In modo da agevolare la propria transizione molti israeliani hanno scelto di frequentare corsi di lingua italiana prima dell’arrivo a Valsesia e chi ha già dimostrato dimestichezza con il nuovo idioma si è inserito velocemente trovando subito lavoro.

Come affermato su Il Foglio da Gianni Tognotti, ex sindaco di Rimasco e vicepresidente del Progetto Baita, i nuovi arrivati prediligono terreni e case indipendenti in pietra, tipiche della zona, ‘comode e sicure ma con la possibilità di dotarsi di collegamenti a internet’.
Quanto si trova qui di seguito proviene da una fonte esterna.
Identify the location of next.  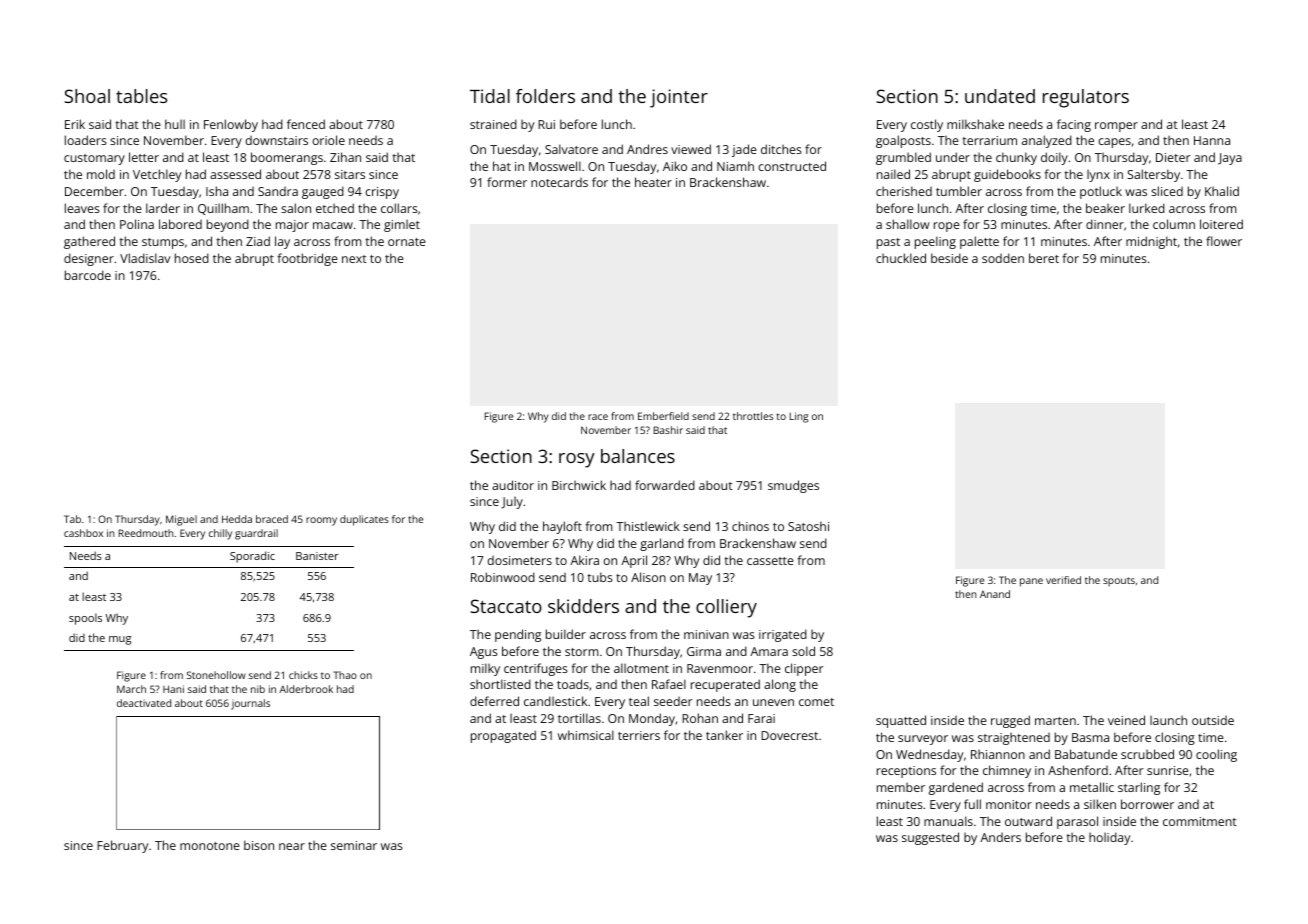
(354, 259).
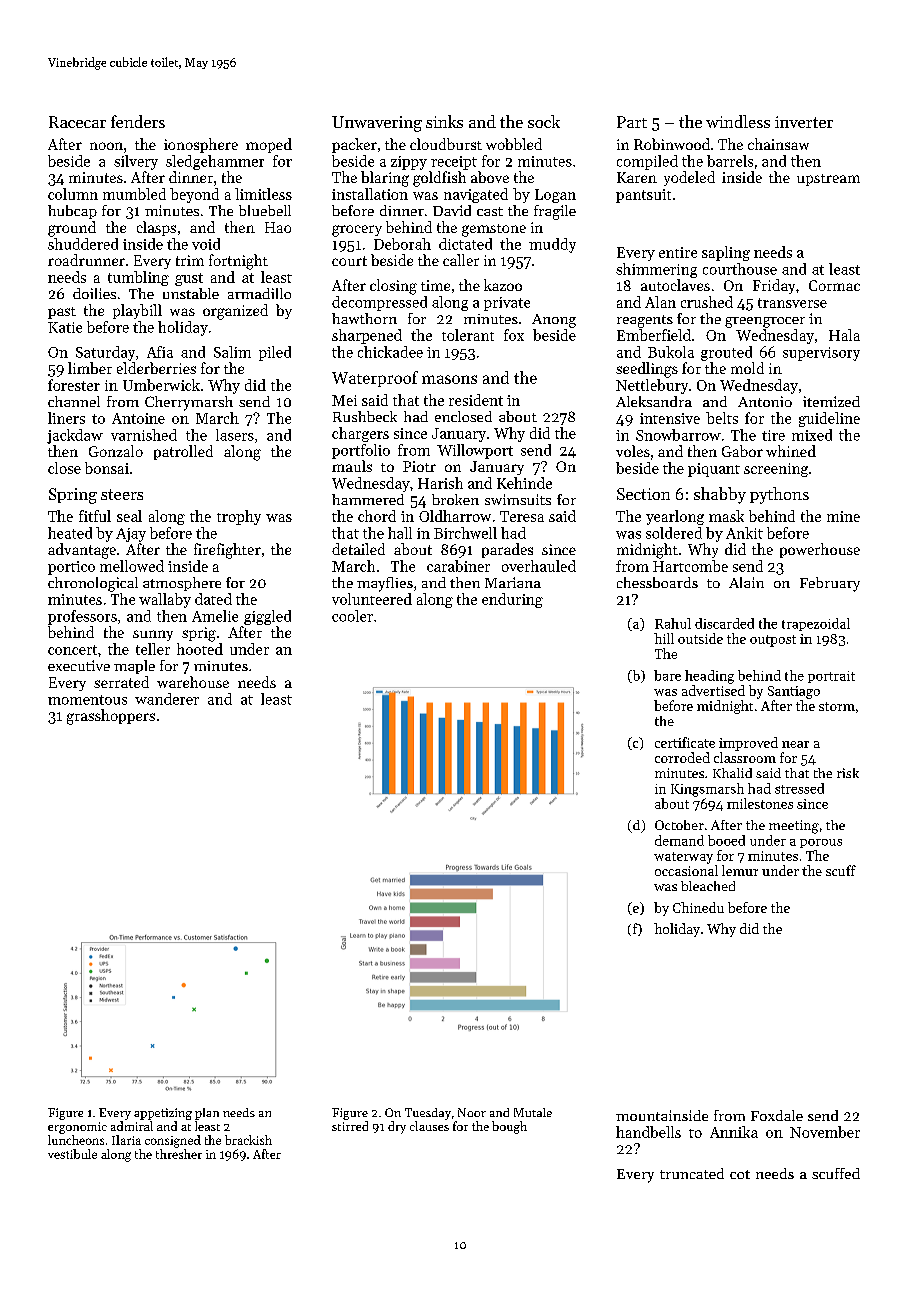  Describe the element at coordinates (132, 566) in the screenshot. I see `mellowed` at that location.
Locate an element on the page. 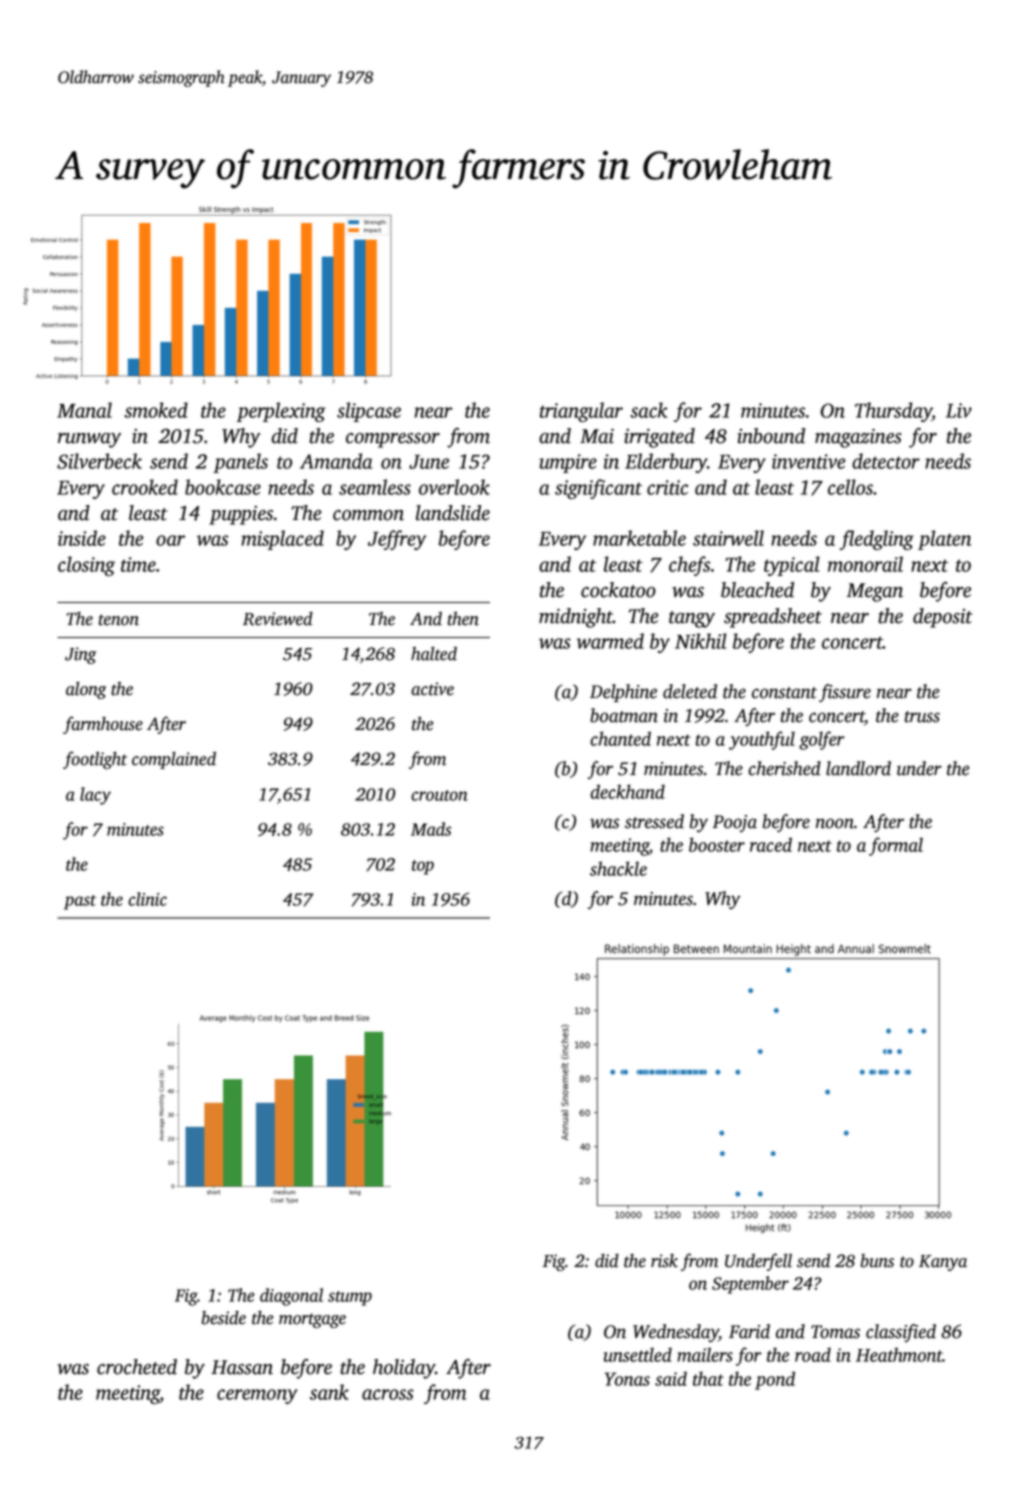 This page has width=1029, height=1491. diagonal is located at coordinates (291, 1297).
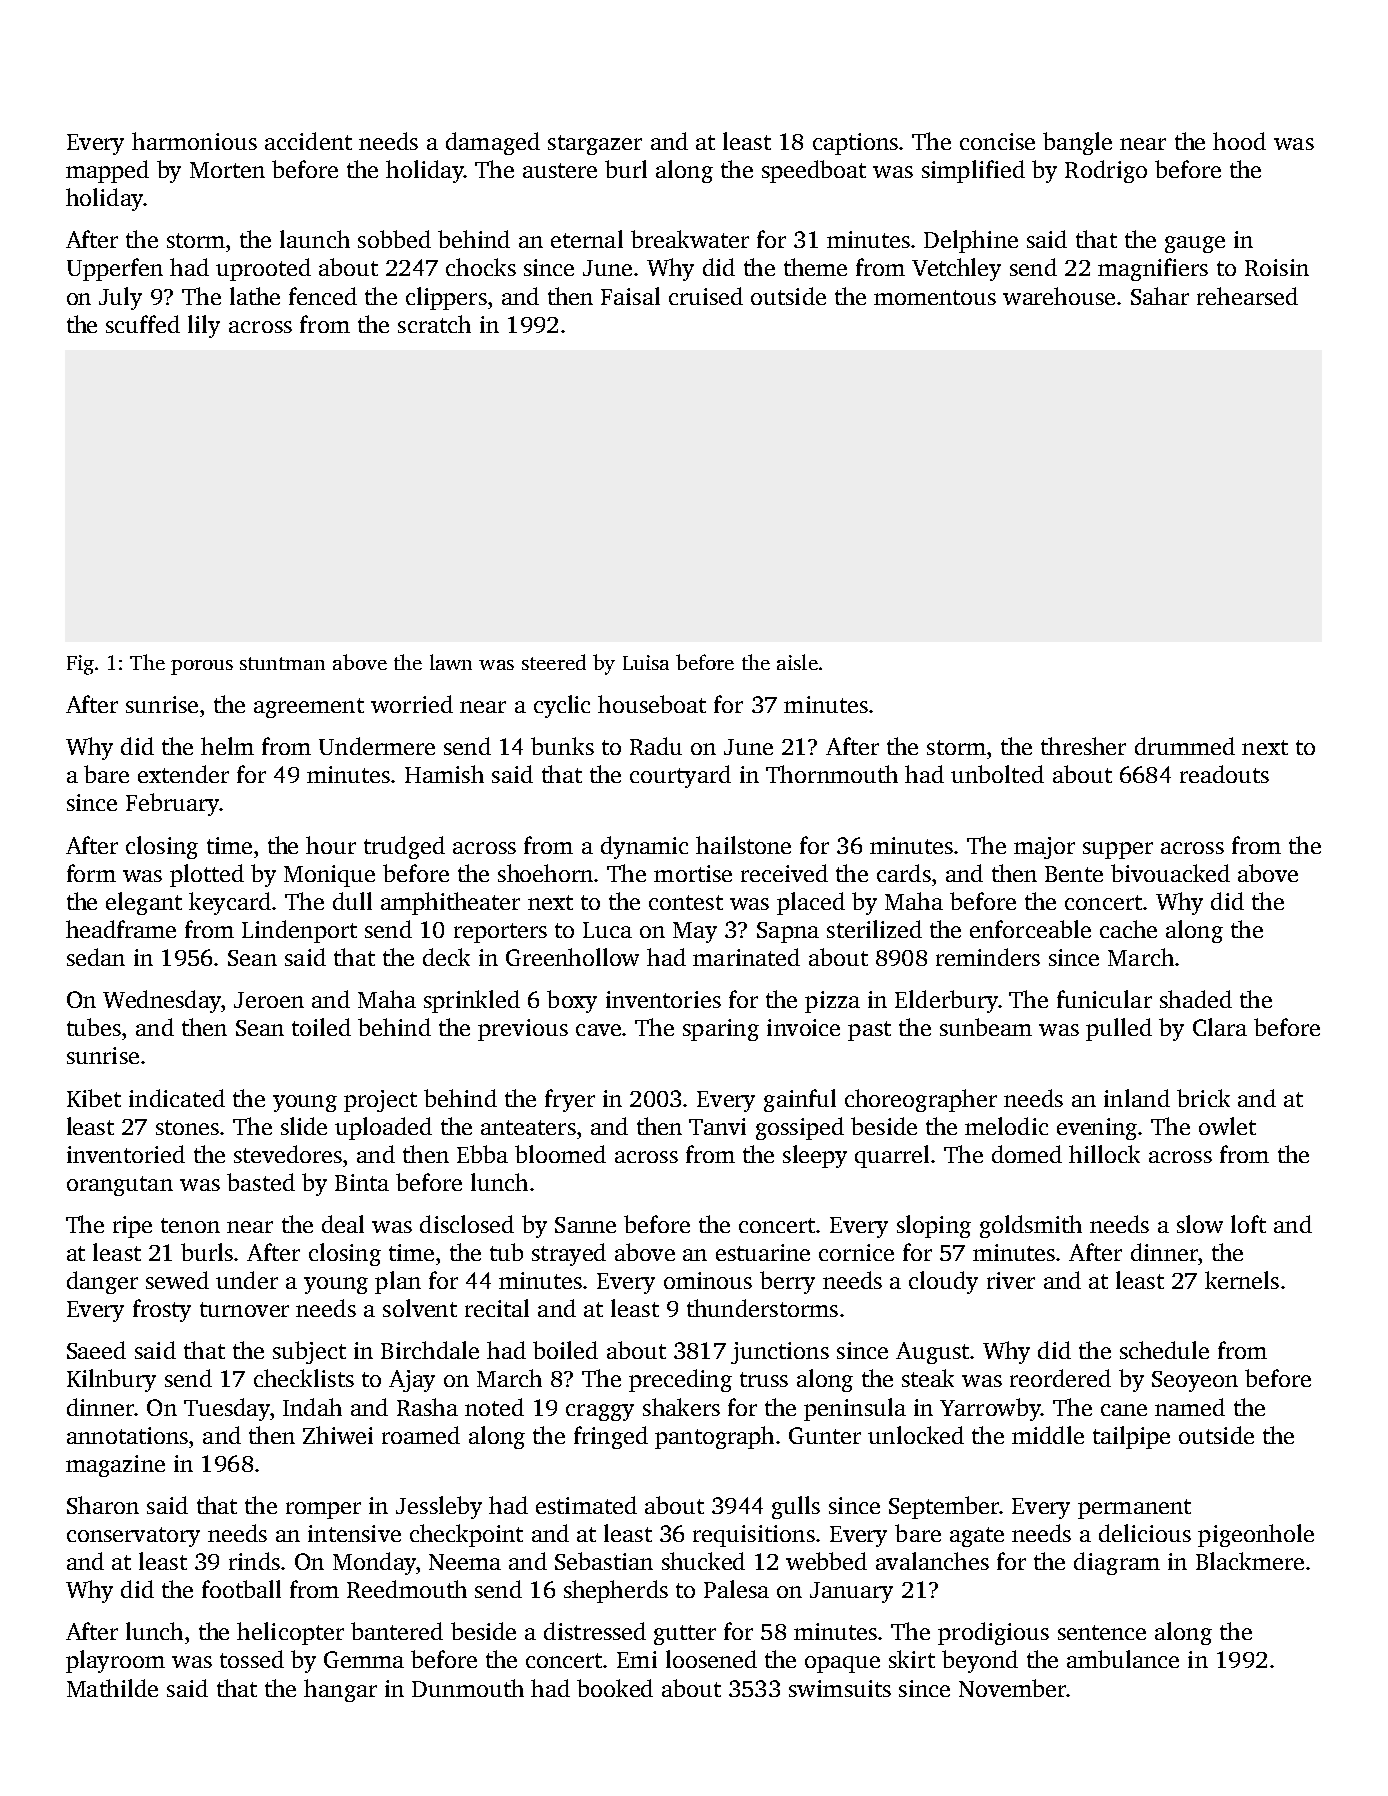 The width and height of the screenshot is (1388, 1796). I want to click on Radu, so click(656, 746).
“È ammirevole la volontà di queste persone di integrarsi a pieno nel territorio. Molti in età pensionabile hanno chiesto di poter aiutare le associazioni locali come volontari” ha spiegato l’ex sindaco sottolineando che persino le scuole hanno raggiunto un indice di produttività e presenza che non si vedeva dagli anni ’60.

A Varallo la pronipote del premio Nobel per la letteratura Shmuel Yosef Agnon ha aperto un corso di ebraico riservato a classi di 30 italiani per agevolare la comunicazione con i nuovi arrivati. Questa cultura di integrazione è stata molto apprezzata anche sui social, aggiudicandosi diversi commenti di approvazione.

“Prima del loro arrivo il nostro era un territorio a rischio di desertificazione demografica. Oggi siamo rinati e, insieme, possiamo rendere ancora più bella la nostra comunità” ha concluso Tognotti.